Curiosity about science and narrow hopes for environmental renewal permeate the scene. A group of explorers, led by Donna, a researcher who still remembers when her mother didn’t care about her special interests, navigate the limits of the known waters by canoe, learning about what’s left. Sparx shares that enthusiasm for biodiversity, but unweathered by years remains just as enthusiastic for concerts, casual sex, petty grudges and naïve crushes, and is head over heels infatuated with Brian, a mer-person who has huge boobs and apparently lives underwater.
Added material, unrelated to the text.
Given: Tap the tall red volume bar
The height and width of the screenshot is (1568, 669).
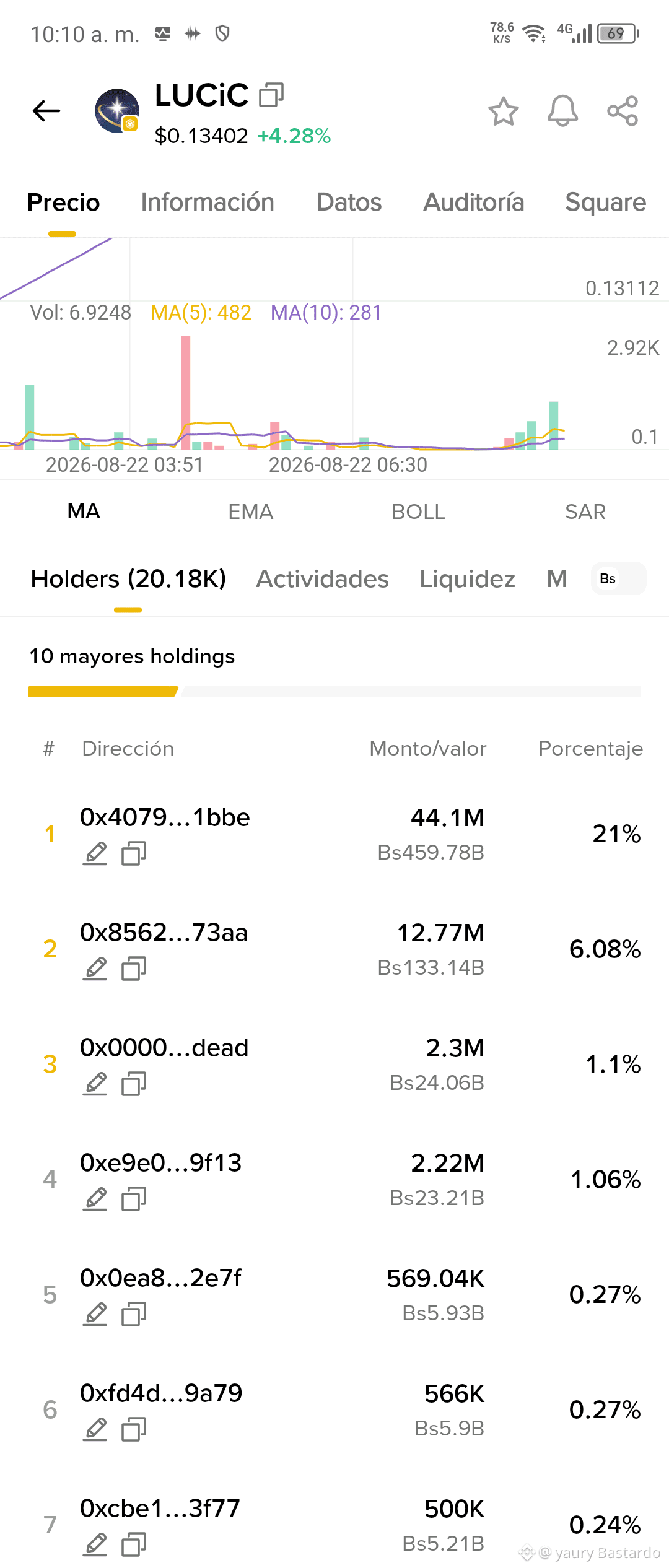Looking at the screenshot, I should pos(185,392).
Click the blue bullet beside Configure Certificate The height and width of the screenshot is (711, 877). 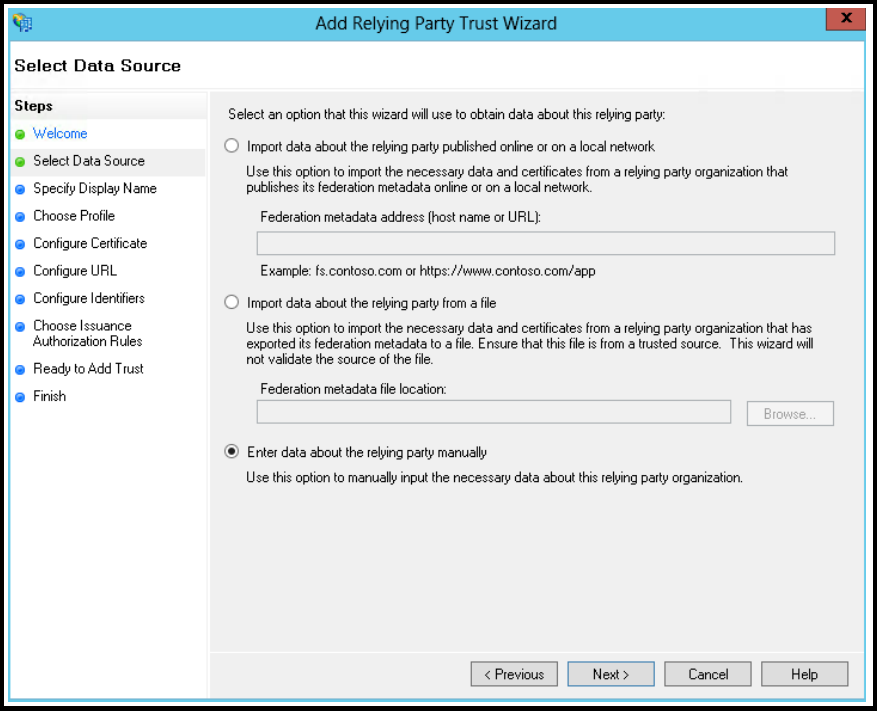point(20,244)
After discovering and cultivating a unique fungus, Sparx’s social world and greater curiosities collide catastrophically, the life spent feeling alive and the life spent investigating a world that could go on living threatening to snuff each other out over one house party gone horribly awry.
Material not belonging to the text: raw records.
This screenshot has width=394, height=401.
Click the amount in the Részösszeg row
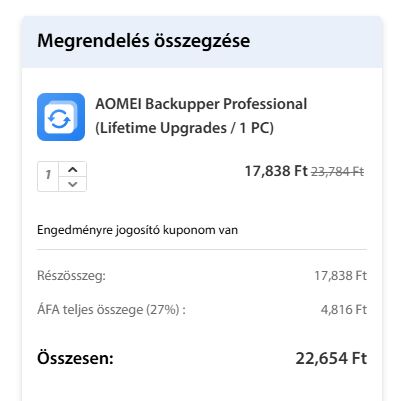pyautogui.click(x=340, y=276)
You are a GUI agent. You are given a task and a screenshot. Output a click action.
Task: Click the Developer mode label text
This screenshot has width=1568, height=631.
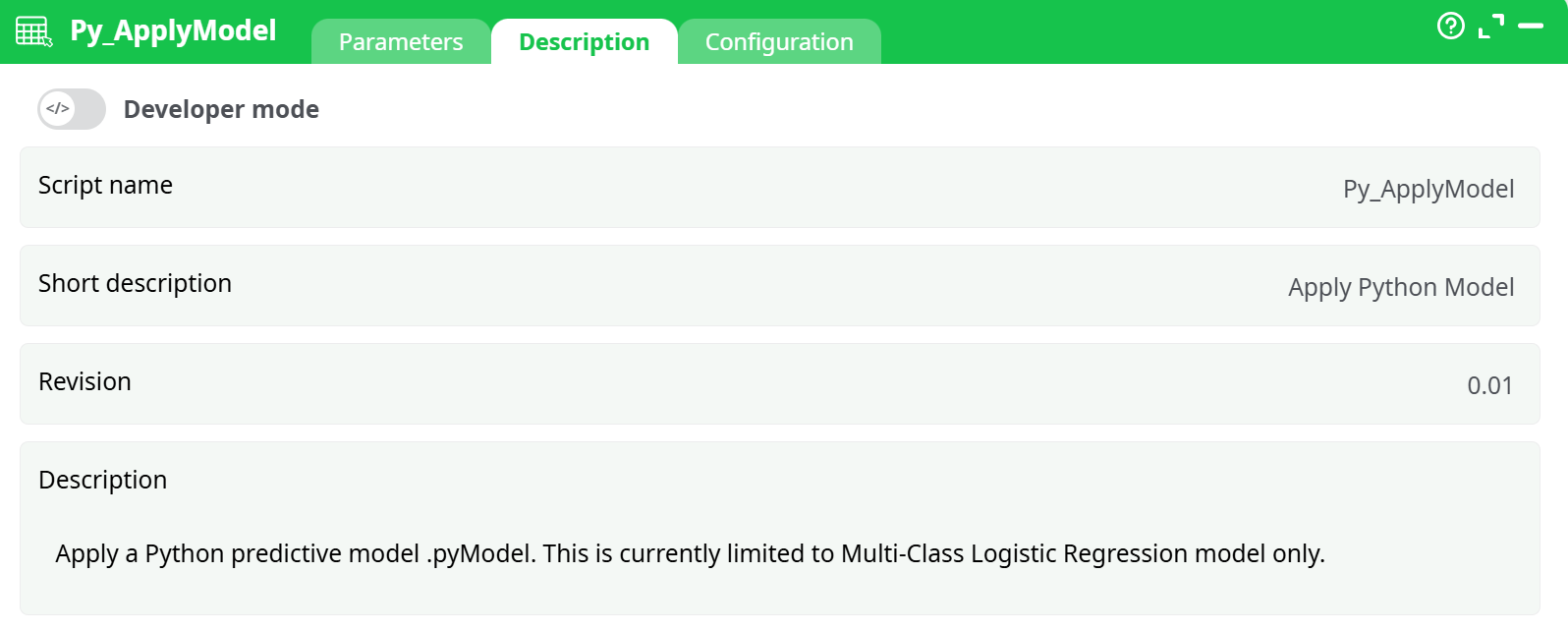[221, 108]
Syncing presents an awkward, frustrating and hopeful world, a little worse than our own, but a little happier too. This is an angry, bitter comic, presenting a future where the earth has not recovered from the all-out violence which climate criminals have perpetrated upon her and even the liberated survivors of humanity still carry the awkward aches and seething pains of generational trauma. Still, an overwhelming kindness shines through. The potential of queer anarchy pervades these pages and never fades, a future where people look out for each other and everyone gets to be themselves: accepted for their flaws, their passions, their stumbling beauty, their unique strengths and innermost emotions. It’s a wonderful world that we could live in today. It’s a shame that we have to fight for it. Amacher presents her story through charmingly handcrafted cartooning somewhere between the bluntness of a 2000s webcomic and the boldness of a classic underground tract, with approachably stiff figures and minimalistic spaces rendered by a sensual line which becomes more confident and lithe as the series progresses, as if halting the reader to appreciate its dynamism. This is an impressive debut series and I look forward to Amacher’s future work in comics.